カボチャの冒険 (バンブー・コミックス) | |
五十嵐大介 | |
竹書房 |
五十嵐大介『はなしっぱなし』と『カボチャの冒険』。最近、五十嵐を読むと瞑想状態に入る感じがして、これはこういうもの、という風にバシッと述べることができない。特に最初期の作品である『はなしっぱなし』はそういう睡眠導入剤というか瞑想導入材的な感じがある。大きなストーリーを描くのではなく、日常の中に埋まっている幻想を短くパッと表現し、それでおしまい。本当に文字通り言いっぱなし、話しっぱなしの物語、というかもっと短いスケッチ的なエピソード群なのだ。

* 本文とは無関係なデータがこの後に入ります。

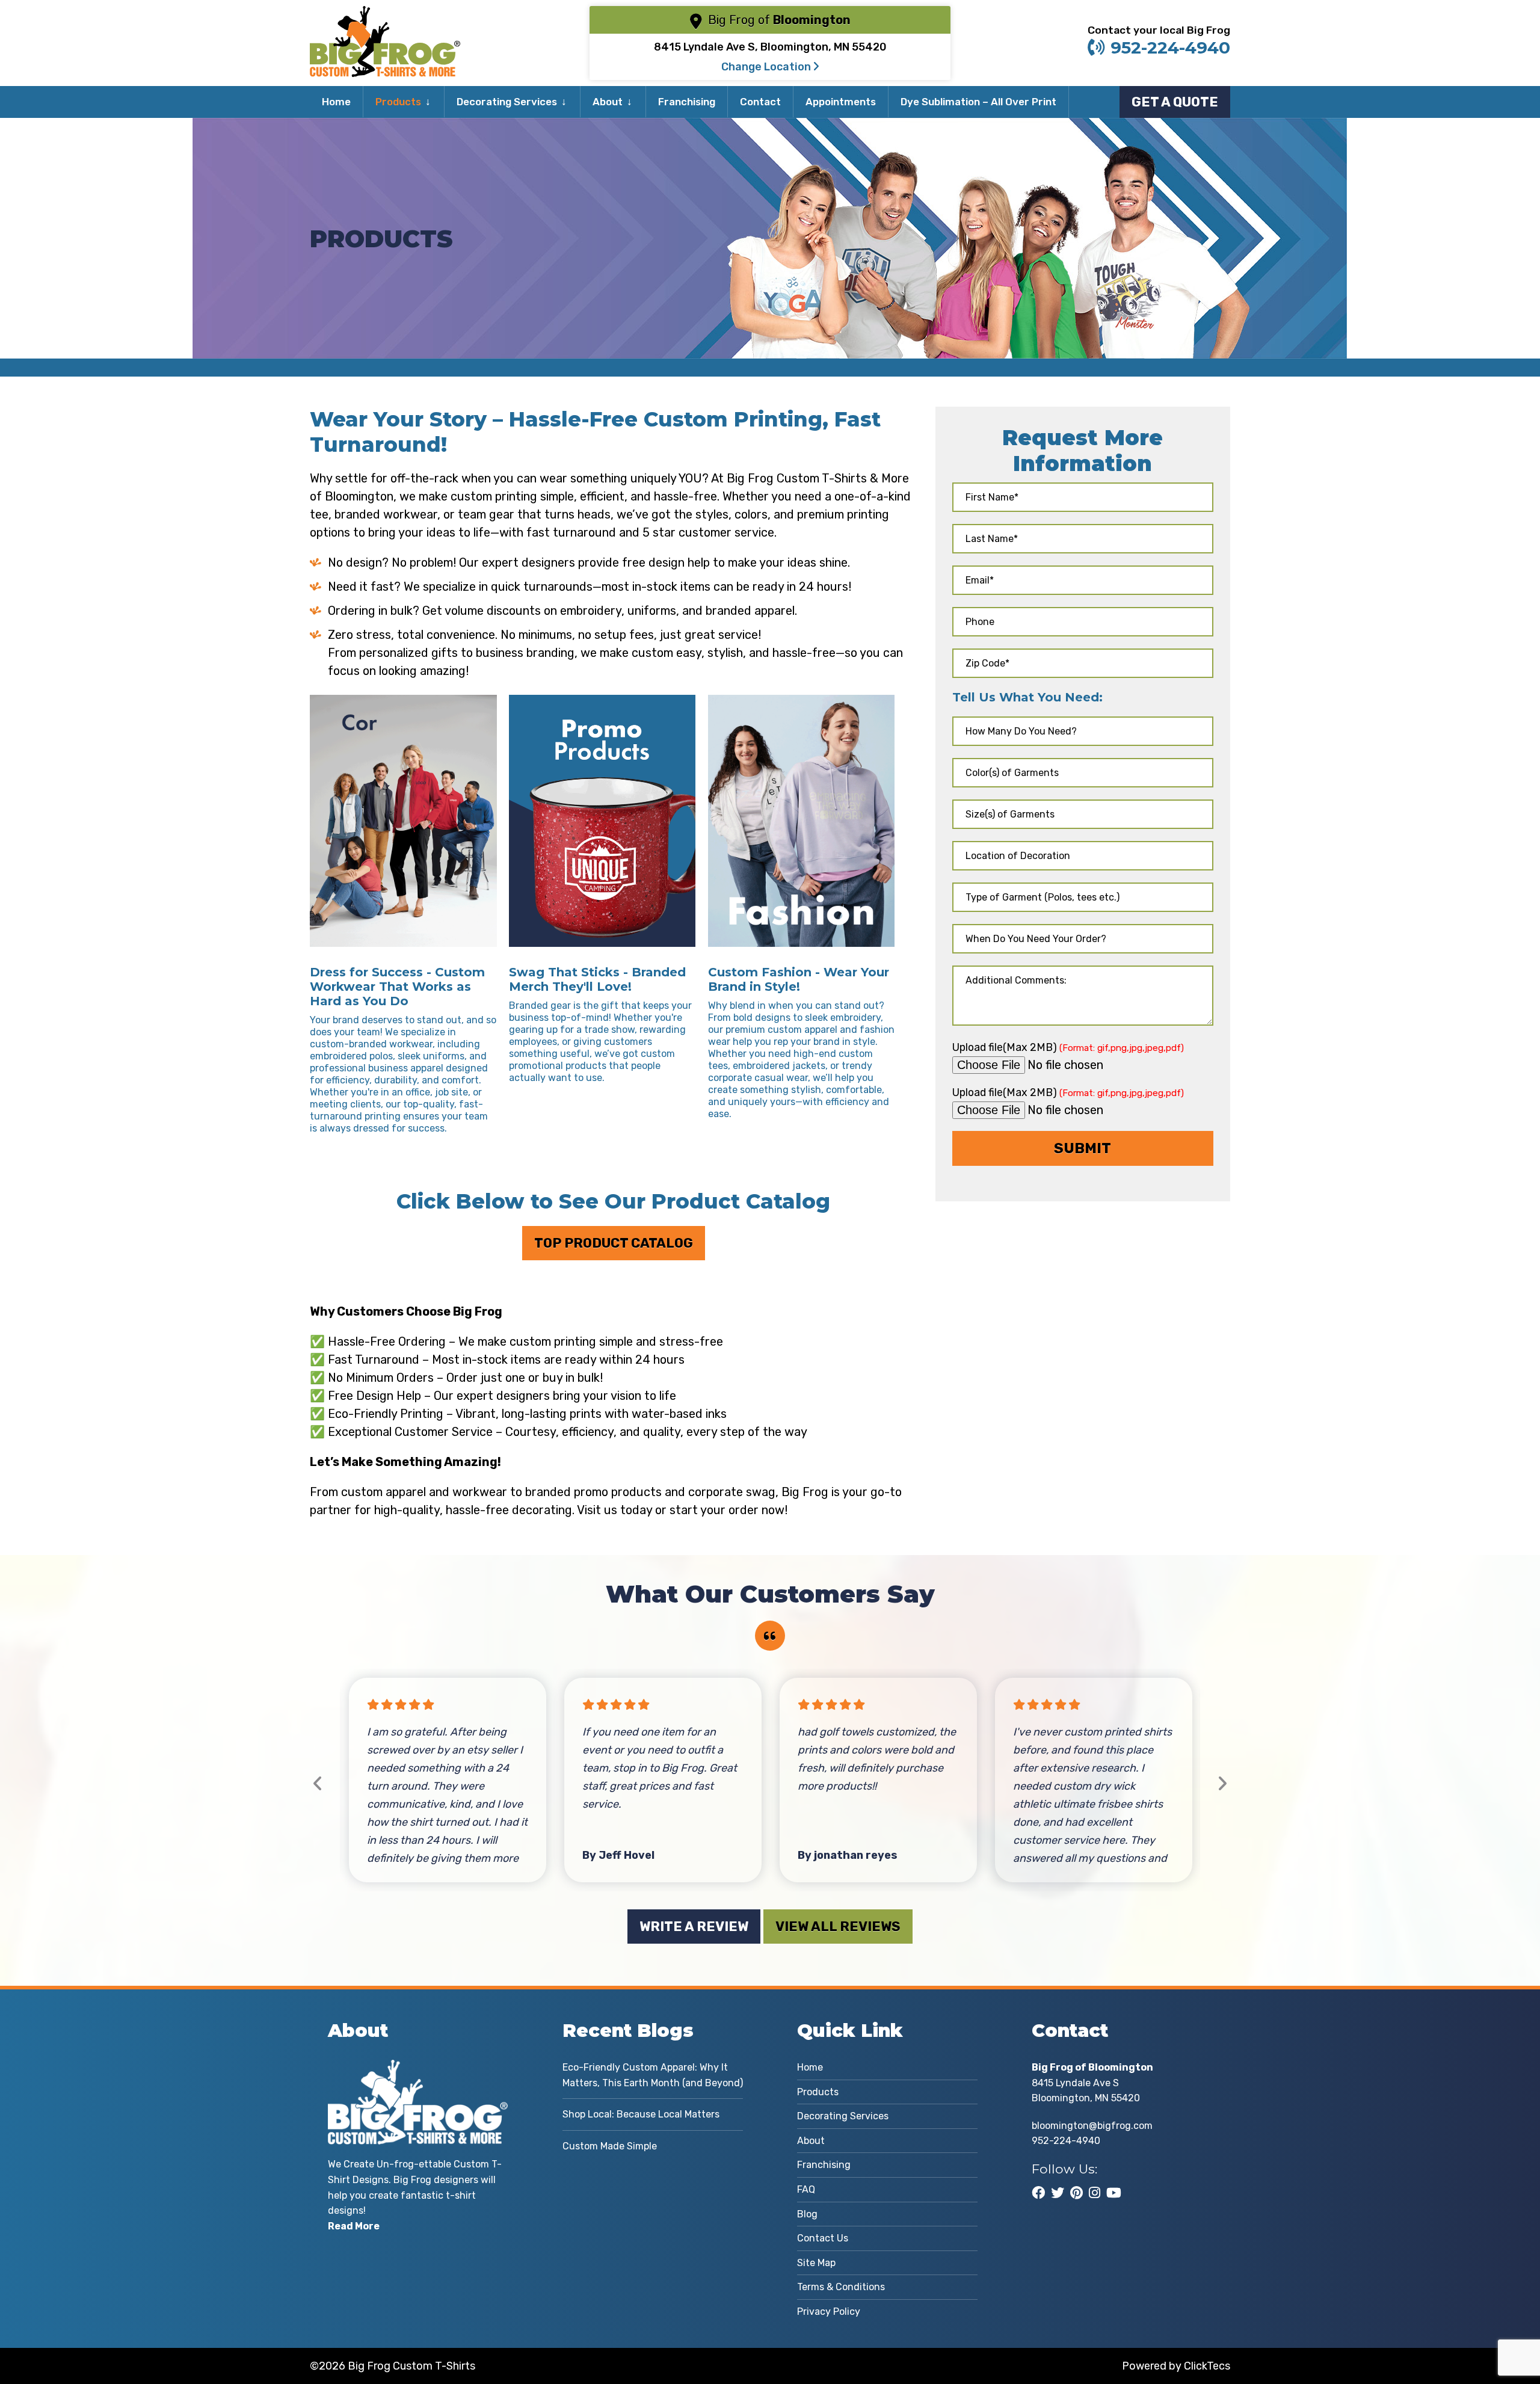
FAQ (806, 2189)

だからそれらはメモの強さ、スケッチの強さ、デッサンの強さのようなものを持っていて、タブローにはないとんがった魅力がある。完成という名の歪曲、一貫性という名の矯正を強いられていない氾濫し暴走するイメージの魅力が、まさに前半分だけある顔のようなある種のまったく異形のものとして目の前に迫ってくる。それを受け取ることで自分の心の中にある異形性が目覚め、瞑想の眠りへと落ちていく。どうもこれらはそんな危険な作品群だ。
はなしっぱなし 上 (九龍COMICS) | |
五十嵐大介 | |
河出書房新社 |
この連載が始まったのが1993年。平成5年か。ああ、なんか自分にとって痛いことの多かった年だ。月刊アフタヌーンなんていう場所で新規に連載していたこの人の作品に気がつくような余裕はなかった。「出逢いはいつでも偶然の風の中」というのはさだまさし「天までとどけ」そういう偶然の風は残念ながら吹かなかった。80年代の狂騒が終わり、就職して社会に埋没していき、90年代の混沌に入っていったとき、五十嵐を愛読書として持っていたら何かを照らす光になっていたかもしれないのになと思う。
自分を見失うということは自分にとっては本当によくあって、本当に避けたいのに、なかなか避けられないことで、そのうち本当に自分が求めているものが何なのかまったく分からなくなって行ってしまう。なんと言うか私は、子どものころから精神的にも身体的にも二重生活から逃れられないところがあるのかもしれない。より精神的な内奥の世界に生きたいと思いつつも、どうにかして実社会的にも生きていかなければならないと思っていて、自分にとっては明らかに内奥の世界の方が大切なのだけど、人から見たら何の価値もないものだろうなという風に昔から思いすぎているところがあって、そこで表現が縮こまってしまうという難点がある。そう、そういう内奥の世界のことを表現して表に出し、実社会を少しでもこっちのほうに引っ張ることができないかというのが多分私の望みなのだけど、まだまだその表現の段階で悪戦苦闘しているということなんだろうなと思う。もちろん表現に関わる人はみな、そういうところが一番大変なわけだけど。
まあそう考えてみると、表現したいもの、表現しなければならないと感じていることはいやになるほどある。ワルプルギスの夜だ、まったく。だからそういうものを表現しつくしたダンテやゲーテを私は尊敬しているんだなと唐突に気づく。ああ諸星や近藤だってそうだ。五十嵐ももちろんだし。